Your response to La Cabina is therefore somewhere between the conscious and the unconscious, and this is why it succeeds in being of the most memorable horror films of all time.

What Is La Cabina About?

This extreme portrayal of the human condition gets to the viewer so effectively because it plays on fears of exposure.  It's the glass of the cabina that makes the experience so awful.

José Luis López Vázquez as La Cabina man - happiness

The La cabina man is laughed at all the way through the film, until he reaches the fringes of the city, and there in the ruins are some circus performers, one of whom is quite deformed. 

This is a classic cinematic trope - the outcasts.  Of course these outcasts do not laugh at the La cabina man.  They only look on gravely.  They have seen it all before.

As the La cabina man progresses on his journey of confusion, first isolated in a society without care and then removed via an existential wasteland and into a bizarre tecnological tomb, his pain, and the viewer's pain, is heightened by an image of his son.

Of all the aspects of La cabina, this is the hardest to stomach.  When a vision his son hits La cabina man near the end, it is then that we truly feel the pain of all this pointlessness. 

The genius of La Cabina lies in this concrete expression of the abstract pains of life.
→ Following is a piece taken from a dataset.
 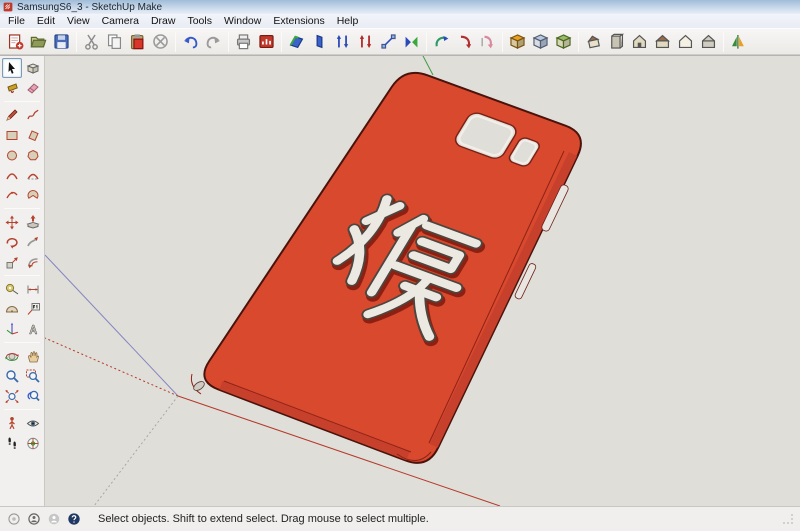 What do you see at coordinates (14, 520) in the screenshot?
I see `geolocation-button` at bounding box center [14, 520].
Life's stupidity.  Life's traps.  Life's regrets. The fact that life ends with so much undone.  The fact that life ends at all.

José Luis López Vázquez as La Cabina man - doubt
The Finale

Even if you haven't seen La cabina, its reputation and pedigree is such that you may already know what happens in the end.
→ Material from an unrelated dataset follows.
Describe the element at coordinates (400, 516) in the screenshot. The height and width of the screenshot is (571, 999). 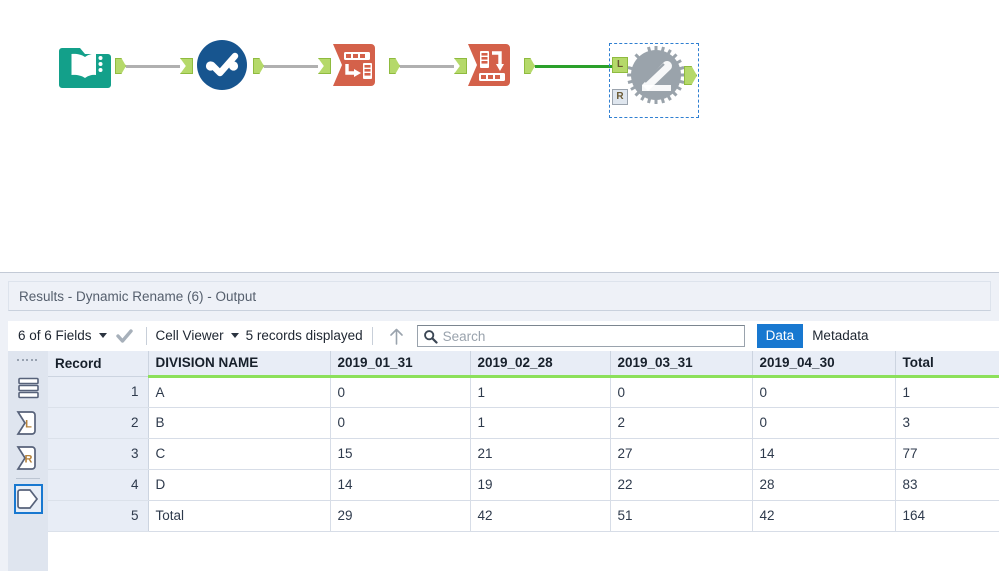
I see `cell-2019-01-31: 29` at that location.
It is still however worth seeing.  The build up to the finale is much stranger than you would expect as the action veers into a strange industrial setting.  I guess this is the film saying that industrialised society is confining and killing us . . . . but that is not what you will be thinking.

You will be thinking: "WHY WOULD ANYBODY DO THIS?!" And even if you want to get away, like the La cabina man, you are seeing this through to the finale.

José Luis López Vázquez as La Cabina man - horror

Who would do such a thing as this? 

There is of course only one answer . . .  it is God.

La cabina is God's sense of humour and only God can know why God finds this sort of treatment acceptable, and that in the nutshell is the logic of La cabina.  

More than any speculation on industrial society, all of life is felt in this predicament.  As Hombre de la cabina nears his final destination, a mysterious helicopter appears and he pleads to it for help, and I couldn't help thinking that somehow this was representitive of God.

Ach . . . I'm getting too heavy.  Either way, La cabina sums up much about life.  A pointless journey, during which you are exposed to confusion, ridicule and baffling emotions.  And it is a trap from the off.

Beware

The fantastic thing about La Cabina is that it is one of these films that you may only see once, but which will stay with you for life.